Names we have heard discussed include former senator Tom Coburn of Oklahoma, former Texas governor Rick Perry (who would almost certainly win his home state, thereby removing any hope Trump could be elected), retired Gen. Ray Odierno (who last year challenged Trump’s pronouncements on Iraq), and Sen. Ben Sasse of Nebraska. (And yes, Mitt Romney would have a big leg up insofar as he has built-in name ID, a donor network and the credibility that comes with warning the country repeatedly about Trump and, before that, President Obama’s flawed foreign policy.)
Sasse, interestingly, put out a long string of tweets and a Facebook post in the form of an open letter late Wednesday night musing on the need for a third party and suggesting a platform based on a few key issues: national security; “honest budgeting/entitlements to stop stealing from our kids”; “empower states to improve K-12, & let DC focus on programmatic reform for age of lifelong learning/job retraining”; and ending the revolving door and special perks for politicians. His summation sure sounded like the beginning of something. “[People in his local Walmart] deserve better. They deserve a Congress that tackles the biggest policy problems facing the nation. And they deserve a president who knows that his or her job is not to ‘reign,’ but to serve as commander-in-chief and to ‘faithfully execute’ the laws — not to claim imperial powers to rewrite them with his pen and phone.” A spokesman for Sasse pointedly did not rule out a run, emailing Right Turn: “Senator Sasse has been clear when asked before: he has three little kids and the only callings he wants — raising them and serving Nebraskans.” In fact, that doesn’t come close to a “No.”

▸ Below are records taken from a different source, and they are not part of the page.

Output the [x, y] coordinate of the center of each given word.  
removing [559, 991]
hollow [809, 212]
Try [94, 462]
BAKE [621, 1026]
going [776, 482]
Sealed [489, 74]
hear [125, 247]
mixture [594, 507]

But is there a pathway to winning? Here’s where it gets interesting. Hillary Clinton and Donald Trump are two of the most unlikable, flawed candidates in moderate presidential political history. With an optimistic, down-to-earth candidate with some crossover appeal, a third candidate could well pick off states including Arizona, Utah and Texas from Trump and challenge Clinton in states like Ohio, Colorado, Iowa and Nevada that she needs to get to 270. Let’s also remember that Libertarian candidate Gary Johnson may be in the race, further dividing the vote. At some point, one sees that we might realistically have a situation in which no one gets to 270 electoral votes. (By then, Clinton’s and Trump’s unfavorables would be astronomically high.) The House of Representatives then decides the presidency, and the Senate picks the vice president.

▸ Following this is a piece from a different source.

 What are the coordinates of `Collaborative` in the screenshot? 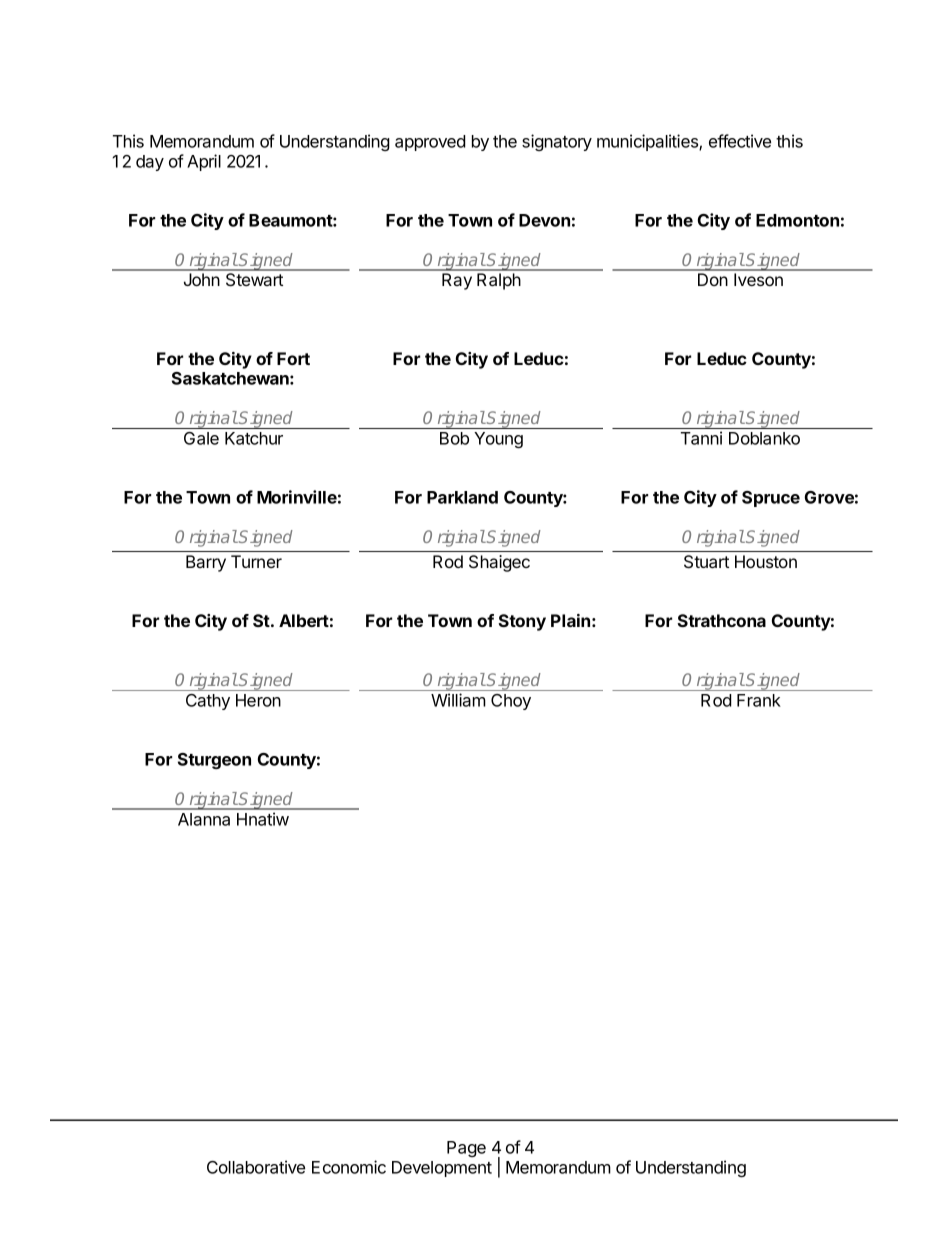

To be certain, this is complicated, but after getting past the ballot issues, one can imagine that if an independent is going to make headway, this is the year to do it. Throw in the fact that Trump has little or no viable fundraising network and one can imagine a third candidate (especially one who made an appeal to go beyond partisan loyalty and focused on some big-picture issues) being very financially competitive, sweeping up the donors who won’t lift a finger to fund Trump.